Après une série de petits boulots, l’ambitieux, jeune et nomade Gary commence à travailler dans l’équipe d’entretien d’une centrale nucléaire. Enfin de l’argent qui rentre et un avenir ! Il accepte sans sourciller le fait que nettoyer des réacteurs nucléaires est un boulot dangereux, ce que lui rappelle en permanence le radiomètre. Mais le vrai danger vient d’ailleurs. Au début, il baise - uniquement pour le plaisir - avec Karole, l’amie sensuelle et libérée d’un collègue. Une fois que l’amour s’en mêle, on attend l’issue fatale. C’est une intrigue bien connue et Zlotowski n’est pas la grande innovatrice en matière stylistique. Mais est-ce vraiment nécessaire ? Grand Central est énergique, raconté avec conviction et animé d’un réel amour pour le cinéma. Du cinéma classique, comme on l’aime.

Le personnage principal est peut-être la centrale nucléaire. Où l’avez-vous dénichée ?
Rebecca Zlotowski : La recherche d’un décor approprié a relevé du véritable casse-tête. Faire reconstruire une telle centrale aurait été impayable. En théorie, j’aurais pu faire n’importe quoi. Tout le monde sait à quoi ressemble un commissariat mais presque personne ne sait de quoi ont l’air de l’intérieur de telles centrales. Mais je pense qu’il faut montrer quelque chose de réel dès que l’on ouvre les portes d’un univers caché. J’ai donc été très heureuse quand nous avons découvert en Autriche une centrale qui n’avait jamais été utilisée et où l’on pouvait tourner. Pouvoir filmer un environnement tellement secret, interdit et spectaculaire est indéniablement excitant. Mais ce n’était pas un but en soi. Je suis moins intéressée par le décor que par les hommes qui peuplent ce monde caché.

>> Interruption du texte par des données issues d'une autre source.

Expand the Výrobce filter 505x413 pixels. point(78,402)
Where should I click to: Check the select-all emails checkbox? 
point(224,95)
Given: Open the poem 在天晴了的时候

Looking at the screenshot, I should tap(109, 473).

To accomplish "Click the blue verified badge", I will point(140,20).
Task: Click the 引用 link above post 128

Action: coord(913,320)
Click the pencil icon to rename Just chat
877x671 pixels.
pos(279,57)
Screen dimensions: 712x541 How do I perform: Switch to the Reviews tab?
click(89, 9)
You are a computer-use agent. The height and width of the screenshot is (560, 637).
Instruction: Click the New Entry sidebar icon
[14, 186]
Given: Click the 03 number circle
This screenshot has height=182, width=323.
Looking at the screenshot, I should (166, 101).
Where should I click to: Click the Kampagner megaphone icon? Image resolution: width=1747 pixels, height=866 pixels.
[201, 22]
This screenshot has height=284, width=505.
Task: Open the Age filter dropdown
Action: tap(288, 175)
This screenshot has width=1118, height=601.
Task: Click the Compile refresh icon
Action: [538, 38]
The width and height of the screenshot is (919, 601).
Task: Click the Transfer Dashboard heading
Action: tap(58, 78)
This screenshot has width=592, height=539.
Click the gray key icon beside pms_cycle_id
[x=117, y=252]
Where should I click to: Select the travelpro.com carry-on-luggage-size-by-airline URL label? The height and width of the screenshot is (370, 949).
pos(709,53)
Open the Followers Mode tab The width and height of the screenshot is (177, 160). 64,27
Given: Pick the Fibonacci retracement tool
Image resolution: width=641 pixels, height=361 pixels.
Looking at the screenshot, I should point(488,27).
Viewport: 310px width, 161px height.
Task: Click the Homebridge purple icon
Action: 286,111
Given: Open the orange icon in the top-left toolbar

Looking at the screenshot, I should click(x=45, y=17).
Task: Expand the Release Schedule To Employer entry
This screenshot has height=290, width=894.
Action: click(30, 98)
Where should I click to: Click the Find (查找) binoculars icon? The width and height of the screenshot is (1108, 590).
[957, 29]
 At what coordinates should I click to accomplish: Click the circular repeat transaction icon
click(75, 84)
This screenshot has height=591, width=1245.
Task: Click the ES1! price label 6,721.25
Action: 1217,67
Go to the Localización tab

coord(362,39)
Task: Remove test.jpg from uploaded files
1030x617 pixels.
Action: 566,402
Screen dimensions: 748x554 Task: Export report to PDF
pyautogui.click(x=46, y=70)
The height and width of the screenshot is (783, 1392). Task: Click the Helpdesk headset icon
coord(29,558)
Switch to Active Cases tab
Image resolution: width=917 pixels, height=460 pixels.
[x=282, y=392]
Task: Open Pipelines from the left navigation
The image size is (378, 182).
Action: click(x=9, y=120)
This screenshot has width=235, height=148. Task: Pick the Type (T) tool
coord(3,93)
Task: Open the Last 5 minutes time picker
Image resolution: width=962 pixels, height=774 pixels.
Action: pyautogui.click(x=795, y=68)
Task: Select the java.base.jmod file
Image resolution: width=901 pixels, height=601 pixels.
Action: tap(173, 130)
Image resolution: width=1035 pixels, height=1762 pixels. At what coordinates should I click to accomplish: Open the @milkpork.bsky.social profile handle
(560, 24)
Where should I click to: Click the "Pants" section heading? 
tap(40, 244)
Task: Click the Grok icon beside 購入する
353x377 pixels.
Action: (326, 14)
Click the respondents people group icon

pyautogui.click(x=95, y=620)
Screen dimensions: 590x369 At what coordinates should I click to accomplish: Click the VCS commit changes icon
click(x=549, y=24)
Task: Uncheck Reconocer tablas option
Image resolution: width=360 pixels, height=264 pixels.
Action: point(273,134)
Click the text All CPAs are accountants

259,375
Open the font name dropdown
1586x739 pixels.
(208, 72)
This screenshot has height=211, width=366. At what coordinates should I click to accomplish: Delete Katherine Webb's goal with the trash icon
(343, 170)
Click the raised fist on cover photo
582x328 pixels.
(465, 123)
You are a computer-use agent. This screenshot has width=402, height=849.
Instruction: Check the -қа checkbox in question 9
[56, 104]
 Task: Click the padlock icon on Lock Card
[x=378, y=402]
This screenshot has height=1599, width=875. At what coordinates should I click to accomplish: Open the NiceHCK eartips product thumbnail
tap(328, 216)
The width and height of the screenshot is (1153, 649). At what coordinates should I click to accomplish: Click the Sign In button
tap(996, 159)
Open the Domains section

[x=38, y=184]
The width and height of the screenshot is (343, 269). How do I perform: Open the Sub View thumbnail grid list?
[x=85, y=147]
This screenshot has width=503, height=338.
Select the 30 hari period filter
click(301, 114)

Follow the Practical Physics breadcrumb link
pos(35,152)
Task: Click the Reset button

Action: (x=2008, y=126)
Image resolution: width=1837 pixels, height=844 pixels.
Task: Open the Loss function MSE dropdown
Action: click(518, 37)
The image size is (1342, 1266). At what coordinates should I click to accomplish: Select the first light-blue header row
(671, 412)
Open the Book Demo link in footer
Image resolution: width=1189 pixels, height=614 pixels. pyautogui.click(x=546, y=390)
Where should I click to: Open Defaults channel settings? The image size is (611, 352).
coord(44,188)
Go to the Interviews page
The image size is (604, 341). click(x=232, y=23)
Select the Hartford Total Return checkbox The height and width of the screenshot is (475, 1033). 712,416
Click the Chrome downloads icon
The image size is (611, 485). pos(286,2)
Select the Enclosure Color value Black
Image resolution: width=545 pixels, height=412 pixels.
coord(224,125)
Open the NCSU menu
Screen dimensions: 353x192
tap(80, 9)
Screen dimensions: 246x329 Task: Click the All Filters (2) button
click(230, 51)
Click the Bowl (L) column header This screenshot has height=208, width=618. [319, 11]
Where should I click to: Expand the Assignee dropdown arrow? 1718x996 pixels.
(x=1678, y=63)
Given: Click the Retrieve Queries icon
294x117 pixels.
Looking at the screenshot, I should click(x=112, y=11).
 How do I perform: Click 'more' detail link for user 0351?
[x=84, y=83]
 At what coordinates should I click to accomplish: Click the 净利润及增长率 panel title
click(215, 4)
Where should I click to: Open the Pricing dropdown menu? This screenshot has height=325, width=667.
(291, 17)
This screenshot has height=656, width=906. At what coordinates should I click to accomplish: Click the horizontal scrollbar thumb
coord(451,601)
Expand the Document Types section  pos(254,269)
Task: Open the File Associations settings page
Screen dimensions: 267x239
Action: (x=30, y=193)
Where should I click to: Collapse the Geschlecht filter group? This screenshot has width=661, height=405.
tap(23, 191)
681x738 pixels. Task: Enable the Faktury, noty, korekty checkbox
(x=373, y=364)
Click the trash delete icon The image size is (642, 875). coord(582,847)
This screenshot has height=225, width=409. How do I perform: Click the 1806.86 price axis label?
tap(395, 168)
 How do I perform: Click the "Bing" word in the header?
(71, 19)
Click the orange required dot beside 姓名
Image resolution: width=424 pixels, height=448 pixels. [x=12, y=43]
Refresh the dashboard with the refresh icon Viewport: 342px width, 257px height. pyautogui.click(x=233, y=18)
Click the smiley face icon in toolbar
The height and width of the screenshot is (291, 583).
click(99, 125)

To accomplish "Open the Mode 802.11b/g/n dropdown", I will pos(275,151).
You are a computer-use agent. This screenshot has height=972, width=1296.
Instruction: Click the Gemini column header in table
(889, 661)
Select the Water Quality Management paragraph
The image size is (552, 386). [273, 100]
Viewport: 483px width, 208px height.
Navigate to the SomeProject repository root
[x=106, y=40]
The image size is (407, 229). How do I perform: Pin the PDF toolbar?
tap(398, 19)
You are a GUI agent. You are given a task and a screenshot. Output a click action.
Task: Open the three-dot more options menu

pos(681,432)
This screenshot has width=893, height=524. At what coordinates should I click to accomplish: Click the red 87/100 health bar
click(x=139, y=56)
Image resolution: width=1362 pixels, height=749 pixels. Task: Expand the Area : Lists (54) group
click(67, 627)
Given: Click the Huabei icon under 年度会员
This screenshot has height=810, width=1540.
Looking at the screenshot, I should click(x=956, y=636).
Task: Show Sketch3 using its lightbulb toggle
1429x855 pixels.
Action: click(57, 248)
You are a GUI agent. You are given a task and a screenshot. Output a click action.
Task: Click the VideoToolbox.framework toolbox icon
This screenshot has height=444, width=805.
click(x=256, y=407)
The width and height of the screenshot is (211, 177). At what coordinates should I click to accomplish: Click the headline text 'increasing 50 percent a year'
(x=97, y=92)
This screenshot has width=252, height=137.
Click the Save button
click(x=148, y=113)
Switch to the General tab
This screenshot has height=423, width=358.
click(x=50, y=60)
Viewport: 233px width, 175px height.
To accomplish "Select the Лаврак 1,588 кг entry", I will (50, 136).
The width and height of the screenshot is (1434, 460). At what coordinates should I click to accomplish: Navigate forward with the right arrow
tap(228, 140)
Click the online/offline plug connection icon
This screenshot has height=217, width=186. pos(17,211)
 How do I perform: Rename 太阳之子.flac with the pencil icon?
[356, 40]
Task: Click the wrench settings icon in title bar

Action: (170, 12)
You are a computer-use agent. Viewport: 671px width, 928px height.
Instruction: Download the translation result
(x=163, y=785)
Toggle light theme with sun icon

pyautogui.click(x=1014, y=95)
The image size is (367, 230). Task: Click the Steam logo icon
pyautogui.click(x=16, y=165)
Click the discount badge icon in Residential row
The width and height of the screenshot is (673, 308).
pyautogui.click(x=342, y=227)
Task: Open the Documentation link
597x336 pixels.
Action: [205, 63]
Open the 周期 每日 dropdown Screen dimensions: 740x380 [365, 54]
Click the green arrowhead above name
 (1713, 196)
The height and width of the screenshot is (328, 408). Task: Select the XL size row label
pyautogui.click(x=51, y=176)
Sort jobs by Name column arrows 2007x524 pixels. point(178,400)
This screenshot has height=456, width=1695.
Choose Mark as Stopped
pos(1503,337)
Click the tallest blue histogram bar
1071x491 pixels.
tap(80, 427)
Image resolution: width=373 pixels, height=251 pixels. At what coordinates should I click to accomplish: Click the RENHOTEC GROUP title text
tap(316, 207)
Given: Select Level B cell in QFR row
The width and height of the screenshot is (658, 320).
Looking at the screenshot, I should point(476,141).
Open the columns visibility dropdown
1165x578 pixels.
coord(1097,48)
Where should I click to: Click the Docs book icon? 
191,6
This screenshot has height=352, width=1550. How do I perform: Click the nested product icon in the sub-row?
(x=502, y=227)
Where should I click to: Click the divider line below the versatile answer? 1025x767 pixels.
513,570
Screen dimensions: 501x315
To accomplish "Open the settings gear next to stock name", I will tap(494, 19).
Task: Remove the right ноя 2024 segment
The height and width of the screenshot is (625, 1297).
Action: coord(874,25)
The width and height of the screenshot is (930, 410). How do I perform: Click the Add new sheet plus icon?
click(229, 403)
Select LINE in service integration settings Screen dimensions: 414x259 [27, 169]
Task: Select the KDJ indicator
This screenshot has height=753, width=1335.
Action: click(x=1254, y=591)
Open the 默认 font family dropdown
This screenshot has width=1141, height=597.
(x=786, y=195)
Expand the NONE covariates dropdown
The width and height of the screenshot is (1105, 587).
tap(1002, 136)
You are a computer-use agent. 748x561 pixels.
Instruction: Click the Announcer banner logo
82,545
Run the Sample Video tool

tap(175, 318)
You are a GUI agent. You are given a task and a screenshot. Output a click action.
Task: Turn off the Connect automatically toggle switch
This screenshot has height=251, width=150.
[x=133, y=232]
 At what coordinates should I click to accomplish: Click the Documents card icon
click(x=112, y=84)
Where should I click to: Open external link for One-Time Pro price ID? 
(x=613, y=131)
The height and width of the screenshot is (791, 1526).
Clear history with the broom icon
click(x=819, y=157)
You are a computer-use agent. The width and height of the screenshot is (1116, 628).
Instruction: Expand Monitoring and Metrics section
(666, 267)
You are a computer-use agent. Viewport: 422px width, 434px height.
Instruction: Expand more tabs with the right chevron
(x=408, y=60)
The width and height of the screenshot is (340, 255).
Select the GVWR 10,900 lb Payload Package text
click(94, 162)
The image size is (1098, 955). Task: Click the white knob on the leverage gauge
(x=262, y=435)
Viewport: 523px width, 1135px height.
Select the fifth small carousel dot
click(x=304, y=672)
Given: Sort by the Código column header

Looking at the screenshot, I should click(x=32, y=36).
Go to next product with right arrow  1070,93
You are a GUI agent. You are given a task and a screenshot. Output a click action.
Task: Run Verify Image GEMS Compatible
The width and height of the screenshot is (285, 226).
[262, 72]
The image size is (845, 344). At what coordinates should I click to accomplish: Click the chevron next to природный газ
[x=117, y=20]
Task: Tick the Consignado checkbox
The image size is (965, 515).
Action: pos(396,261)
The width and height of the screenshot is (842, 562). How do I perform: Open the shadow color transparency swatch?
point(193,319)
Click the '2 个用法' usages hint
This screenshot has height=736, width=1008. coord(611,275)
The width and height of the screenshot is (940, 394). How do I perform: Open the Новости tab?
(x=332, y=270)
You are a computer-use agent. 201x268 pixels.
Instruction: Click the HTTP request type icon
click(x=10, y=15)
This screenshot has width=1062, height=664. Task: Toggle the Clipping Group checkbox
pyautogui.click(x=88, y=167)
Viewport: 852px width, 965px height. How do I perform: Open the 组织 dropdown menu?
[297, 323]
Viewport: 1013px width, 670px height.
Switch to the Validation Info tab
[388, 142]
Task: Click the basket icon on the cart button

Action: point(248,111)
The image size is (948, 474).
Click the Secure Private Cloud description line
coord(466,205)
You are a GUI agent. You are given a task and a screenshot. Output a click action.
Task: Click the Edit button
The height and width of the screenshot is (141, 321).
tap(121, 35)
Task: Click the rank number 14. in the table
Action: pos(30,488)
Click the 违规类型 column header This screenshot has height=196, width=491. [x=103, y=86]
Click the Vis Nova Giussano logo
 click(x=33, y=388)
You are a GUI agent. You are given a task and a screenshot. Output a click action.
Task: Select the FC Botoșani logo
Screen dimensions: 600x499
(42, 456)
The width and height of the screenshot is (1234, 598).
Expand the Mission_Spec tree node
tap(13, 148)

Je comprends mais dans ce cas, l’environnement exerce quand même une influence évidente sur les personnages. La centrale est plus qu’un simple décor.
Zlotowski : Ce n’est pas une usine ordinaire et le milieu n’est pas neutre. Ces travailleurs ont réellement besoin les uns des autres. Quand Olivier Gourmet explique à Tahar Rahim qu’il ne peut pas travailler en solo, il sait que sa propre vie est en danger si le nouveau ne veut pas jouer en équipe. À cause du rayonnement, en raison de la présence d’un grand danger, les humains doivent se comporter différemment les uns avec les autres et être très solidaires entre eux. C’est plus que la simple camaraderie chantée jadis dans les films français du réalisme poétique.

Mais Grand Central remet en mémoire des films tels que La bête humaine de Renoir.
Zlotowski : Grand Central n’est pas un pastiche. Certains réalisateurs partent d’un genre pour le déconstruire ensuite. Je préfère partir d’un personnage, d’un environnement, d’un récit, et, progressivement, le film trouve sa forme, son genre. Pour autant que vous puissiez étiqueter un genre à Grand Central. Bien entendu, je me suis repue en chemin d’images et de scènes déjà tournées par d’autres et, oui, j’ai étudié La bête humaine et les grandes comédies dramatiques de Renoir sur la passion et les dérives dans le monde des travailleurs. J’adore ce contraste magnifique qui existe entre son traitement très précis du monde professionnel et les débordements de la passion. Je ne cache pas mes sources. Manda tire son nom du personnage de Serge Reggiani dans Casque d’or de Jacques Becker. Son rival dans mon film s’appelle Toni comme le personnage principal de Toni de Jean Renoir. Mais nous avons rencontré ces grands personnages en chemin, ils n’étaient pas là depuis le début. L’objectif était bel et bien de parler du jour d’aujourd’hui.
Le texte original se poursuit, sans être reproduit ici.